His war record was an amazing compilation of exploits that the US Army found to be pure fiction. There are thousands of heroes of the Second Word War who should be buried at the Libingan ng mga Bayani instead of Marcos. Among them is my uncle, Buenaventura Bello, a high school principal who was bayoneted by the Japanese and left for dead for defying an order to bring down the flag. It is an insult to his memory and to those of so many others that a master of deceit is being interred in a resting place for patriots.
Marcos’ greed left the country bankrupt and $26 billion in debt. We are still paying off that debt. In exchange for being bailed out, he assisted the International Monetary Fund and the World Bank in imposing structural adjustment policies that increased poverty and inequality and made our country the sick man of Asia. Park Chung Hee of Korea was a feared dictator and the Korean people were right to revile him, but some argue that Park had a bit of redeeming value in that some of his economic policies contributed to making Korea a tiger economy. Marcos, in contrast, terrorized the people while also sucking the economy dry. Sa wika ng mga mambababoy, si Marcos ay “dobol dead.”
How I wish that President Duterte could visit the Commission in charge of determining compensation for human rights victims during martial law. In reading through the 50,000 valid claims, he would encounter a compendium of horrors done to the Filipino people: extra-judicial execution, massacres, torture, rape, detention, and displacement. He would find a man engaged in a war against his own people. Were Marcos alive today, I have no doubt that he would be tried for crimes against humanity in the Hague, like Charles Taylor of Liberia and Slobodan Milosevic of Yugoslavia. Indeed, I think he should be tried posthumously by the International Criminal Court.

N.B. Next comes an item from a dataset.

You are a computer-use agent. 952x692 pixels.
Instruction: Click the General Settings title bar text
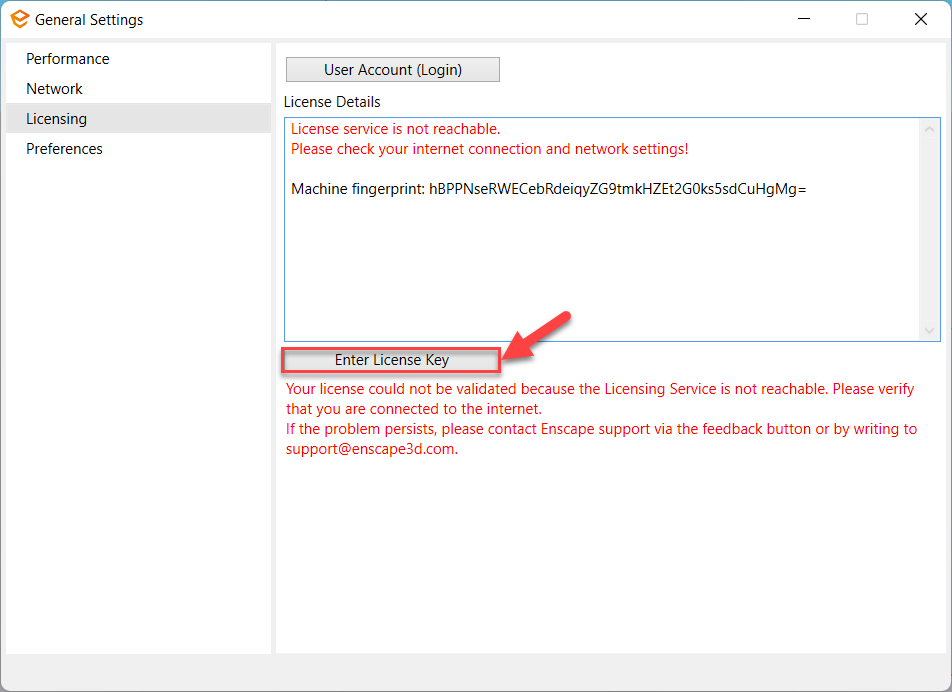(89, 19)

Burying Marcos at the Libingan would be rewarding deceit, greed, and crimes against humanity. Its message would be that dictatorship is okay. It would give the wrong signal to the young. Instead of healing the country, it would perpetuate dissension and division. It would subject our country to international ridicule since it would be seen as an act akin to burying the Mafia mobster Al Capone at the Arlington Cemetery.
Mr. President, please reconsider your decision. Have Marcos buried anywhere else but the Libingan ng mga Bayani. Salamat po.